→ ENUNCIADO 1:
Que ano o trecho qualifica como definitivamente ímpar?
→ ENUNCIADO 2:
Transcreva fielmente, do trecho, a passagem que vai de "Deixando de lado" a "pudesse, novamente, libertar-se...".

Um buraco para a alma!

Alguns mais próximos me perguntam por que parei de escrever. Outros, talvez por desconhecerem esse viés particular, me perguntam por que não começo a escrever. De uma forma ou de outra, a verdade é que sempre tentei fazer das palavras alma, ou alma com as palavras. A seqüência efetivamente não importa, porque quando expressas elas se misturam de tal maneira que tudo parece tornar-se atemporal.

Deixando de lado as (pseudo) justificativas que acompanham a sociedade considerada “moderna”, como o conhecido jargão ‘falta de tempo’, o fato é que 2011 foi definitivamente ano ímpar...muitas novas experiências me impactaram e me mobilizaram; talvez, pela primeira vez, senti a vida passando por mim, como se pudesse ser incapaz de acompanhá-la como sempre aconteceu. Esse movimento todo trouxe grande potencial espiritual, assim como certa reclusão. Independentemente dos supostos motivos que me levaram a mais essa necessária experiência, cá estou tentando resignificá-la. As palavras abrem esse canal de acesso. Acredito, ou até então acreditava, que devemos passar pela vida, senão o contrário inevitavelmente aconteceria. Aconteceu!!! Minha alma ficou à espreita, esperando que a fenda se abrisse e pudesse, novamente, libertar-se...

→ DADOS FORNECIDOS:
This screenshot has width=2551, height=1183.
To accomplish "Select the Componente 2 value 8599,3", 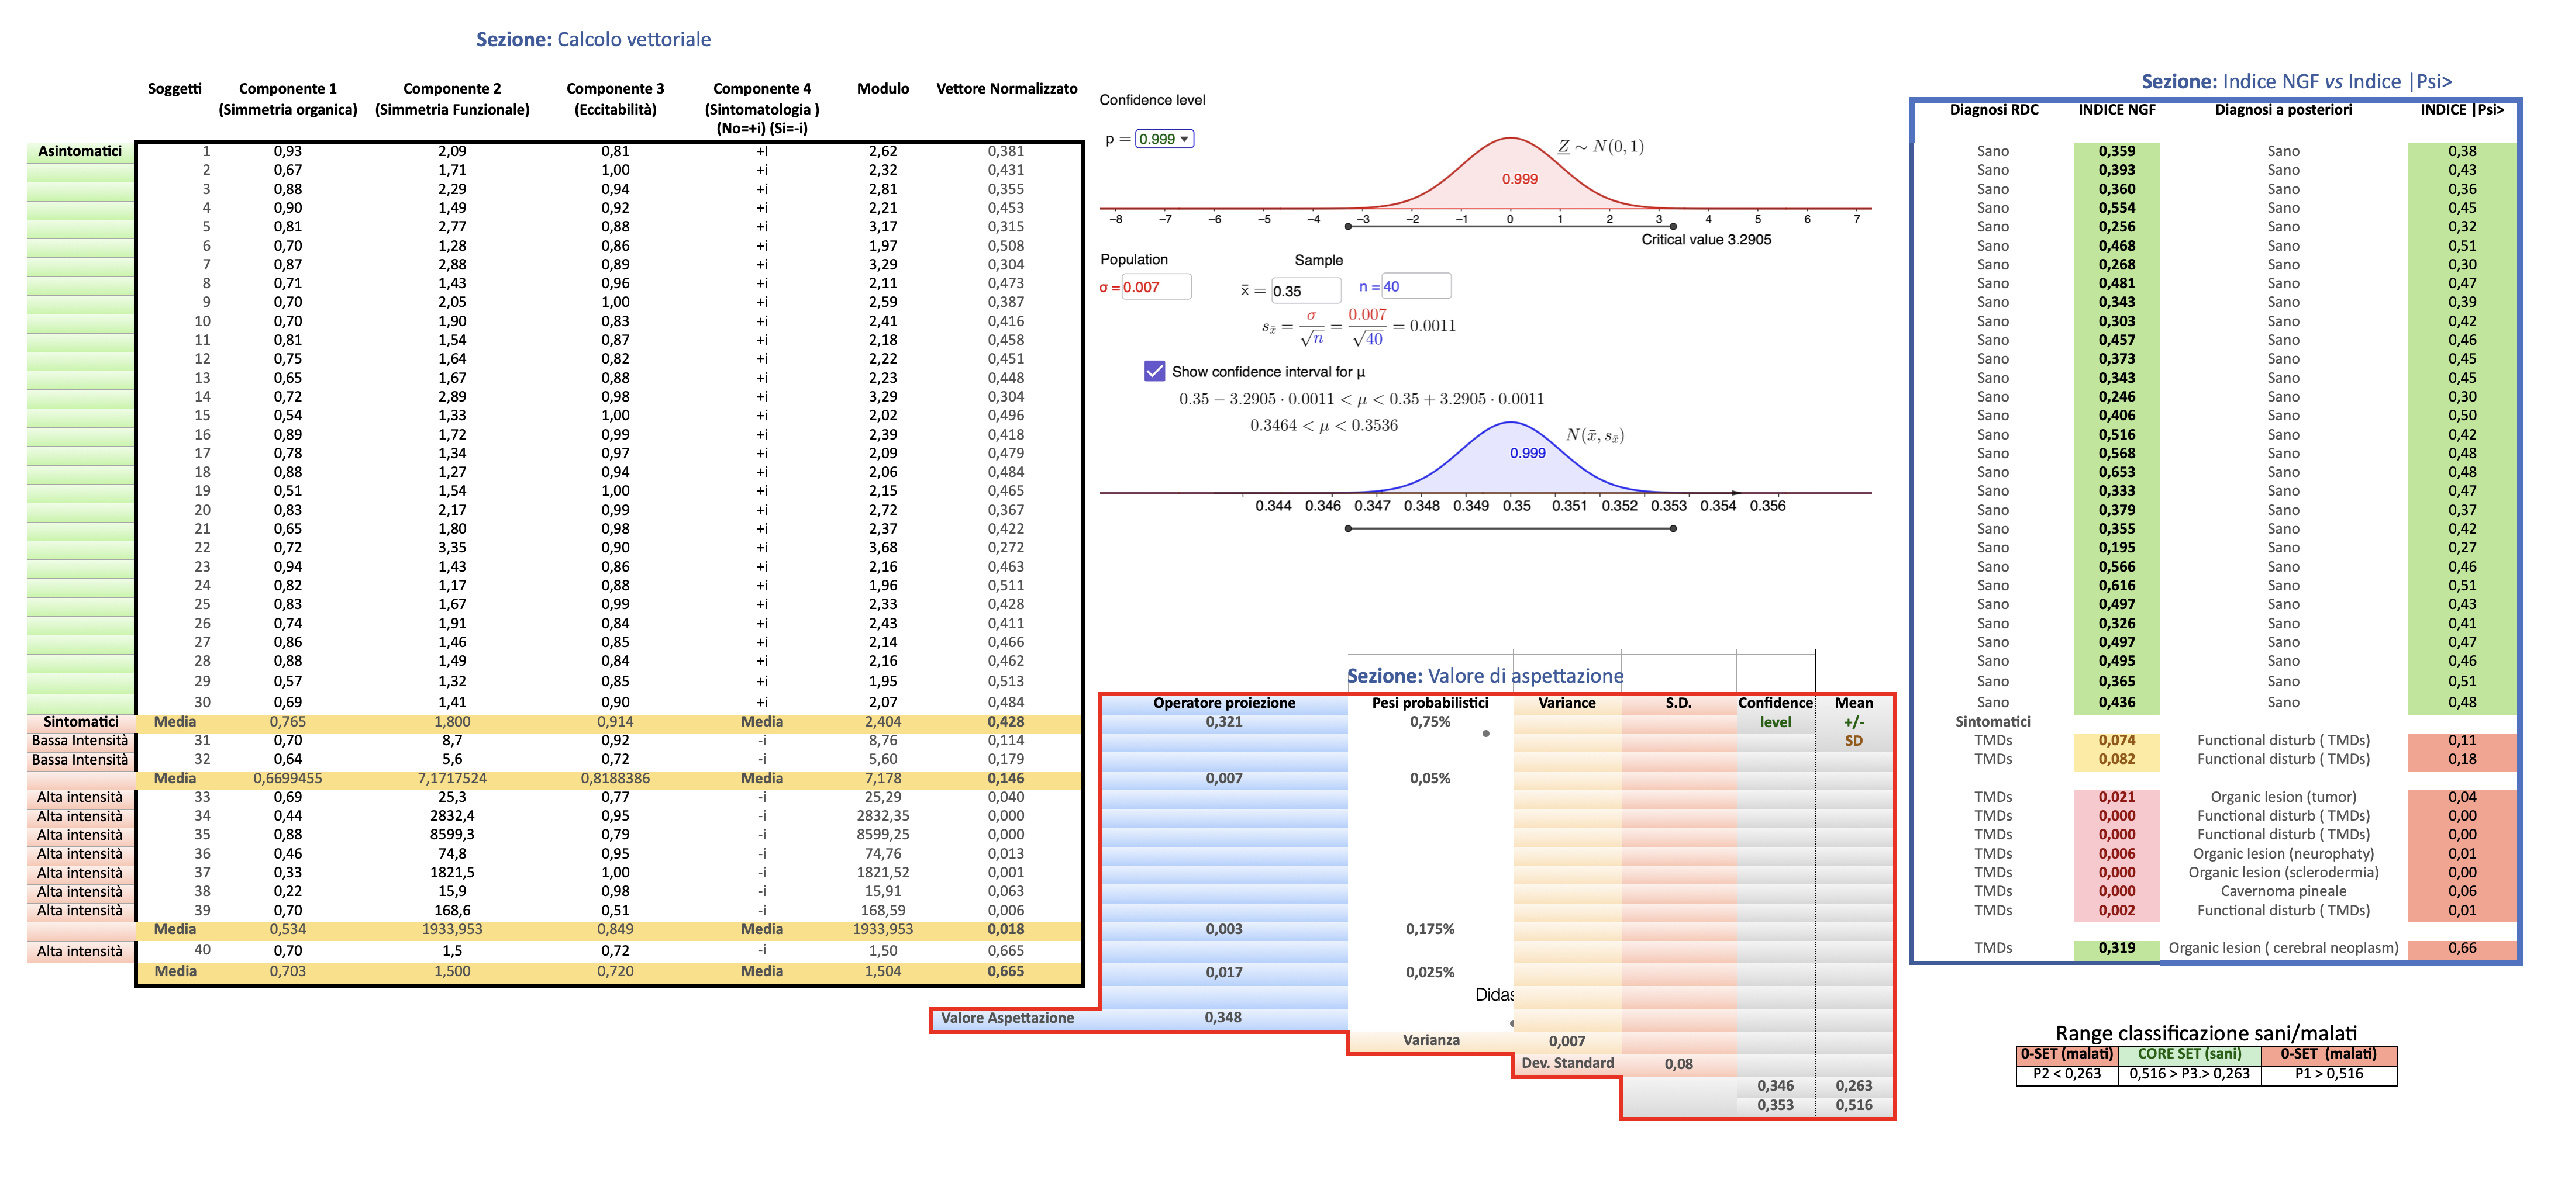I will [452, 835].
...
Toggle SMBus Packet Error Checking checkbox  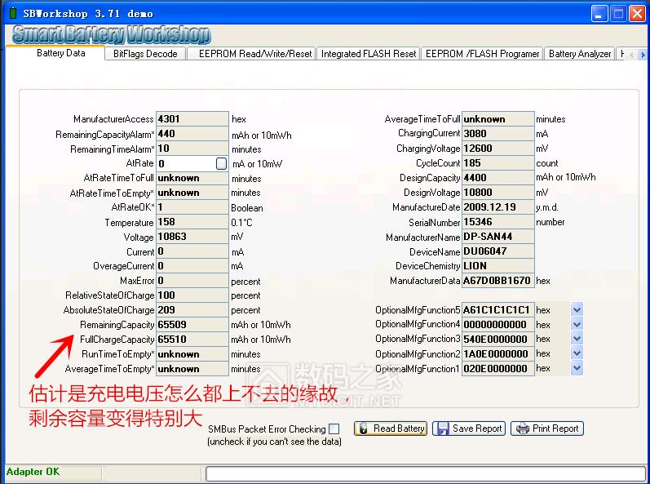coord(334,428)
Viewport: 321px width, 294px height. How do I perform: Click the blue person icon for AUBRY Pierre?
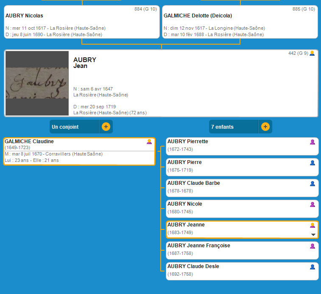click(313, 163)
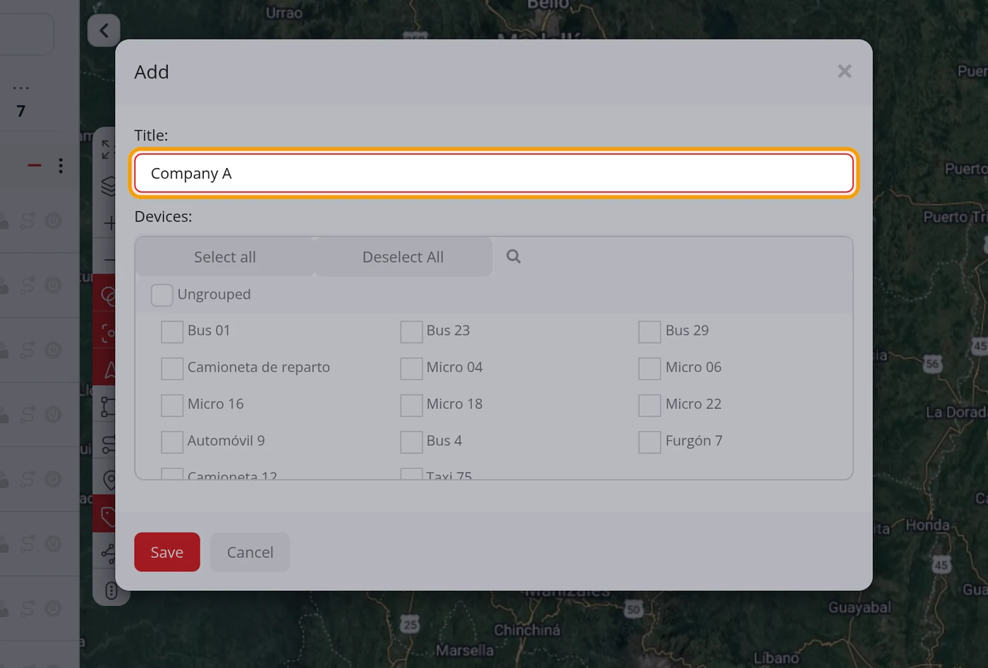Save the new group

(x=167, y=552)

→ RESPOSTA ESCRITA 1:
O ano de 2011.

→ RESPOSTA ESCRITA 2:
Deixando de lado as (pseudo) justificativas que acompanham a sociedade considerada “moderna”, como o conhecido jargão ‘falta de tempo’, o fato é que 2011 foi definitivamente ano ímpar...muitas novas experiências me impactaram e me mobilizaram; talvez, pela primeira vez, senti a vida passando por mim, como se pudesse ser incapaz de acompanhá-la como sempre aconteceu. Esse movimento todo trouxe grande potencial espiritual, assim como certa reclusão. Independentemente dos supostos motivos que me levaram a mais essa necessária experiência, cá estou tentando resignificá-la. As palavras abrem esse canal de acesso. Acredito, ou até então acreditava, que devemos passar pela vida, senão o contrário inevitavelmente aconteceria. Aconteceu!!! Minha alma ficou à espreita, esperando que a fenda se abrisse e pudesse, novamente, libertar-se...